Output the line that contains "Instruction: Click the quoted", then every line beneath it through the end of the records, exactly as given and with no other lines.

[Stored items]
=-=-=

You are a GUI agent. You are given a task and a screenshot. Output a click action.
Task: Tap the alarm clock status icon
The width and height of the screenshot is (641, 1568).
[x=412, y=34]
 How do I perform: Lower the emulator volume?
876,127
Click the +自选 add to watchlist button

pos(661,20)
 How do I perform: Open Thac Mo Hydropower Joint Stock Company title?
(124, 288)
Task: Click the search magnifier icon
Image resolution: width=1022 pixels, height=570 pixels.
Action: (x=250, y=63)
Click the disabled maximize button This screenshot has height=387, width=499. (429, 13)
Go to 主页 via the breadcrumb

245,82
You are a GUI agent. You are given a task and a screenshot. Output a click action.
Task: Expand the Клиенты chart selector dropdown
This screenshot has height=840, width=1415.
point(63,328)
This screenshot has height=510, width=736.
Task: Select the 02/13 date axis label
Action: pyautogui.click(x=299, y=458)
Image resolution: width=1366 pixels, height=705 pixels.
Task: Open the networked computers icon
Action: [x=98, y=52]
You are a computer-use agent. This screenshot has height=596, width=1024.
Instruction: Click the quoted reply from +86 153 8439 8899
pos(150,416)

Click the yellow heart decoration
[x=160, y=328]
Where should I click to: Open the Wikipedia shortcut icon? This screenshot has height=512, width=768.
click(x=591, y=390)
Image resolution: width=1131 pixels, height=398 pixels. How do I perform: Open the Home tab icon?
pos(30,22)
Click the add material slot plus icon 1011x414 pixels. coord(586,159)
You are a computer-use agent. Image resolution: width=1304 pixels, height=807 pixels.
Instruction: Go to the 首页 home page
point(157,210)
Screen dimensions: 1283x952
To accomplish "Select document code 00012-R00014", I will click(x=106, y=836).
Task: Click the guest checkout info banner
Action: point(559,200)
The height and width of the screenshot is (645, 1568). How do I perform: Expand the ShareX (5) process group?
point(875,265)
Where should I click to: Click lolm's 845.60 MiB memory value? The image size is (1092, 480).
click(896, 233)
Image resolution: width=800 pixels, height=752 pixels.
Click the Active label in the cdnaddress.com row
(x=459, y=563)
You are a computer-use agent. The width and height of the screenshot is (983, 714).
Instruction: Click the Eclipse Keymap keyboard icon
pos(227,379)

=-=-=

Output for this exercise ▸
Instruction: Click the quoted reply from +86 153 8439 8899
pos(150,416)

Click the yellow heart decoration
[x=160, y=328]
Where should I click to: Open the Wikipedia shortcut icon? This screenshot has height=512, width=768.
click(x=591, y=390)
Image resolution: width=1131 pixels, height=398 pixels. How do I perform: Open the Home tab icon?
pos(30,22)
Click the add material slot plus icon 1011x414 pixels. coord(586,159)
You are a computer-use agent. Image resolution: width=1304 pixels, height=807 pixels.
Instruction: Go to the 首页 home page
point(157,210)
Screen dimensions: 1283x952
To accomplish "Select document code 00012-R00014", I will click(x=106, y=836).
Task: Click the guest checkout info banner
Action: point(559,200)
The height and width of the screenshot is (645, 1568). How do I perform: Expand the ShareX (5) process group?
point(875,265)
Where should I click to: Click lolm's 845.60 MiB memory value? The image size is (1092, 480).
click(896, 233)
Image resolution: width=800 pixels, height=752 pixels.
Click the Active label in the cdnaddress.com row
(x=459, y=563)
You are a computer-use agent. The width and height of the screenshot is (983, 714).
Instruction: Click the Eclipse Keymap keyboard icon
pos(227,379)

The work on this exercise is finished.